PASSAGE TO READ:
Segment Open

J.D. in hand, and keeping with plans to bolster his skill set before moving in-house, Brown joined the Los Angeles branch of global Chicago-based firm Kirkland & Ellis in 2001, where he focused on IP litigation and transactions, including high-stakes M&A and joint ventures. In 2006, Brown moved to IP boutique Marshall, Gerstein & Borun to hone his deal negotiating skills and counsel clients.
Three years later, Brown made good on his in-house designs, joining UL as assistant general counsel in charge of IP. It’s been a heady ascent ever since, punctuated by his most recent promotion to deputy general counsel in fall 2018.
Despite the ever-broadening scope, Brown still finds ample time for his first lawyerly passion. Since 2017, he’s served as adjunct professor at his law school alma matter, teaching students in STEM (short for science, technology, engineering and math) about the interplay between IP and business success at a complex international company.

Segment Closed

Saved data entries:
Segment Open

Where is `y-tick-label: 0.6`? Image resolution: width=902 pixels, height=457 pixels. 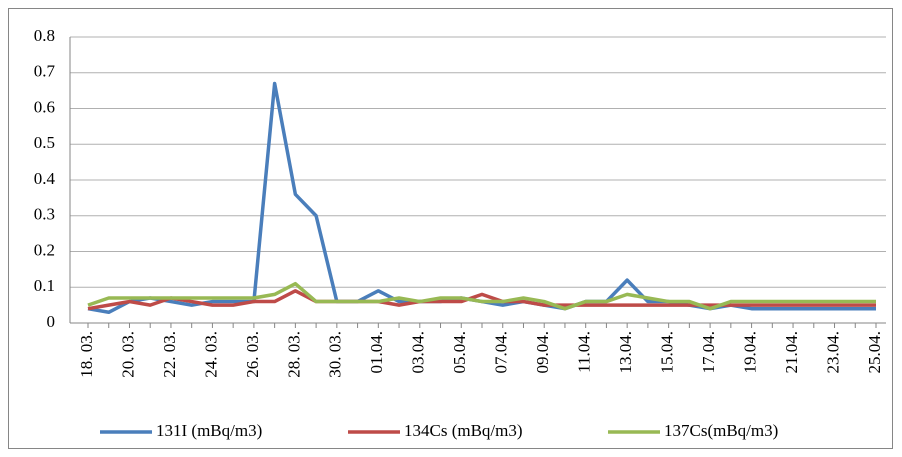 y-tick-label: 0.6 is located at coordinates (44, 106).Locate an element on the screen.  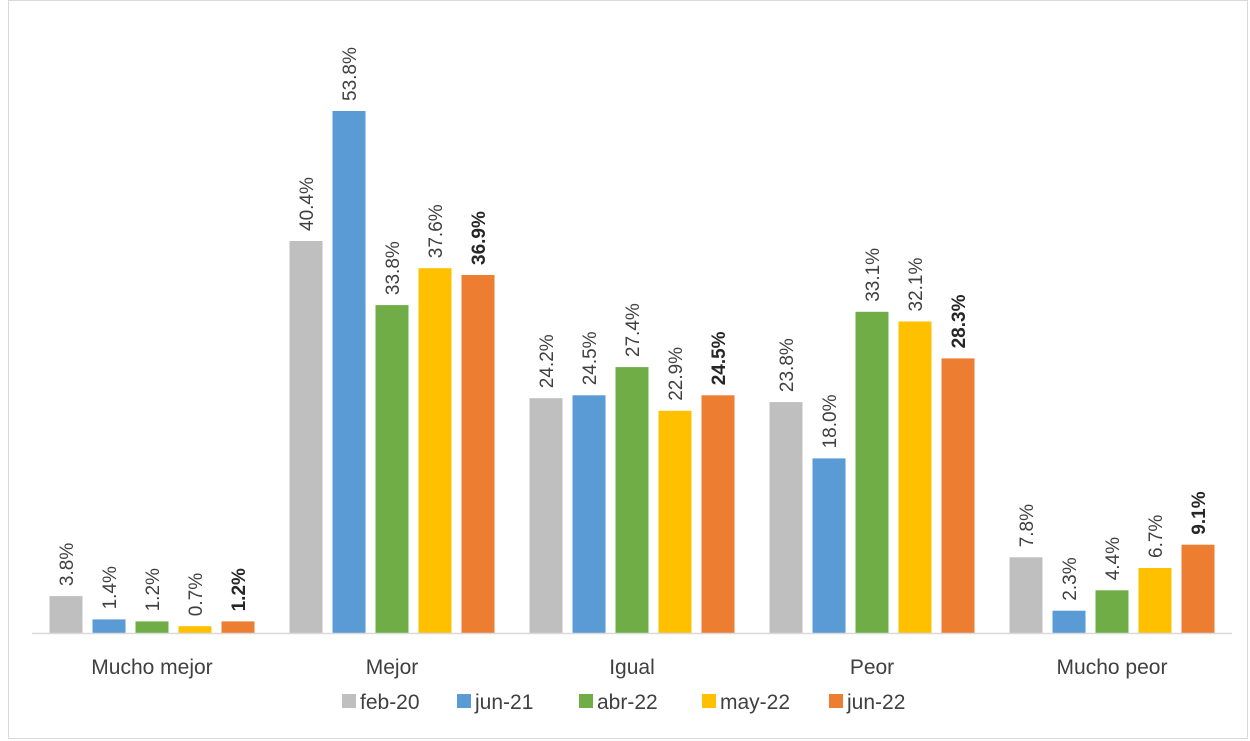
legend-label: may-22 is located at coordinates (755, 702).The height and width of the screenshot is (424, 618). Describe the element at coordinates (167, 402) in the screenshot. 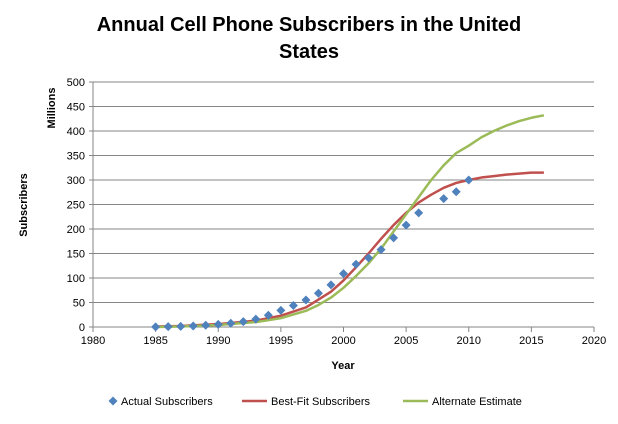

I see `legend-label: Actual Subscribers` at that location.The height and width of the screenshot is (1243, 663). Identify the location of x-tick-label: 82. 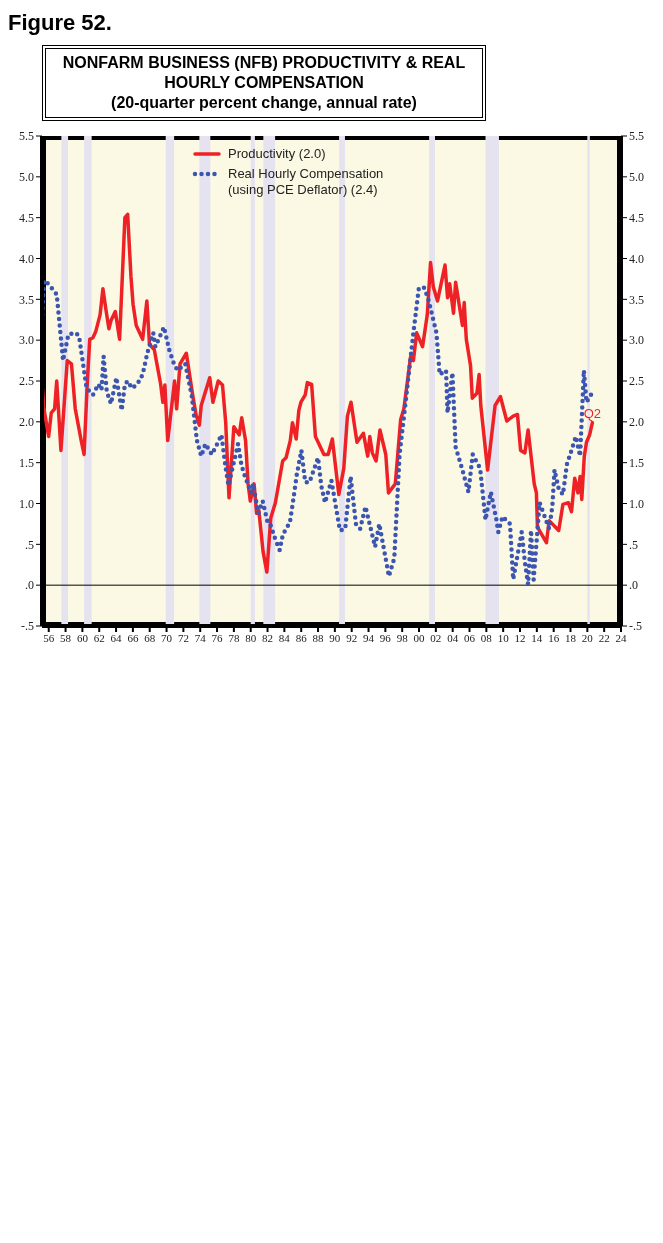
(268, 638). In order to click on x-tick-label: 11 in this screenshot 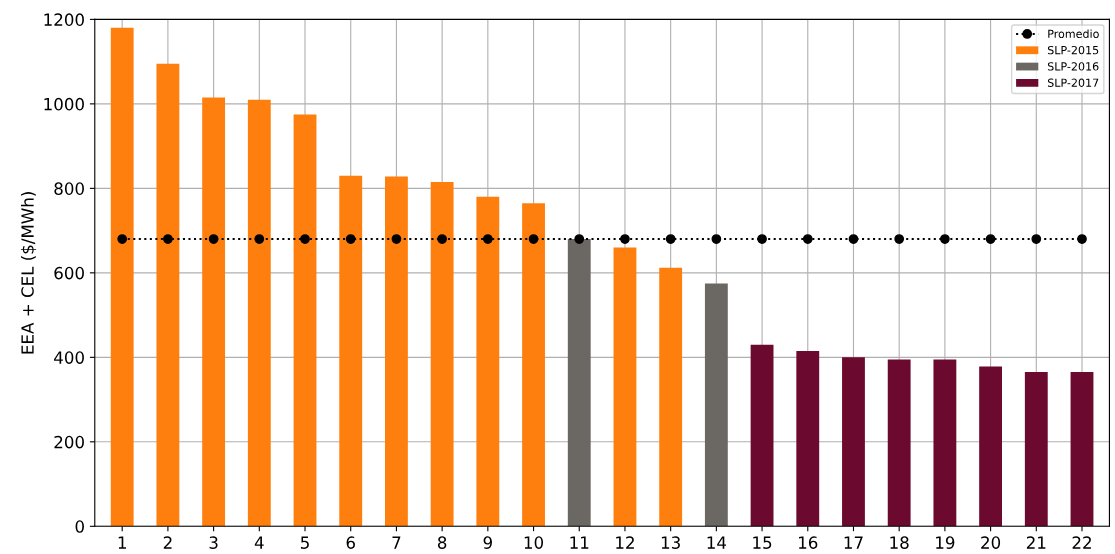, I will do `click(580, 542)`. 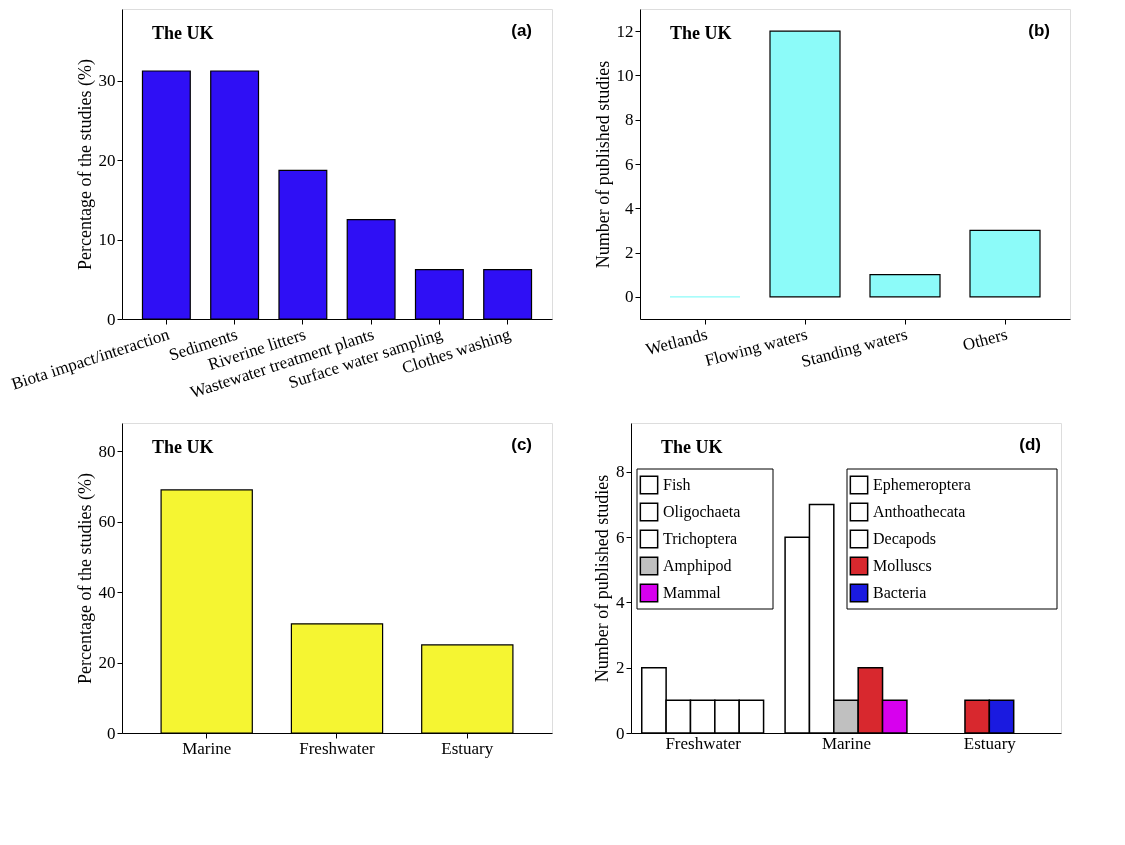 What do you see at coordinates (692, 592) in the screenshot?
I see `legend-label: Mammal` at bounding box center [692, 592].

Segment Closed

SET OF TASKS:
1) Based on the passage about Brown's legal career, say whether each statement agrees with it, answering yes or no and quoting the deciding words: (a) Brown joined the Los Angeles branch of Kirkland & Ellis in 2001; (b) Brown first joined UL as deputy general counsel; (c) Brown has served as an adjunct professor since 2017.
2) Continue the passage about Brown's legal career, starting right after its final sentence.
The records are separate material and have no connection to the passage about Brown's legal career.

LIST OF ANSWERS:
1)
(a) Yes: "Brown joined the Los Angeles branch of global Chicago-based firm Kirkland & Ellis in 2001"
(b) No: "joining UL as assistant general counsel in charge of IP"
(c) Yes: "Since 2017, he’s served as adjunct professor"

2)
Throw in his co-ownership of an independent electronic and house music label, it’s a wonder Brown finds time to sleep. Good thing he’s years into living his dream.
“IP will always be my first love as a lawyer. But what I didn’t expect was just how much that expertise would make me a better lawyer across the board,” Brown says. “It’s given me a window into every facet of the business. That’s a testament to what kind of company we have: When collaboration is part of the company culture, there’s no such thing as staying in your own lane.”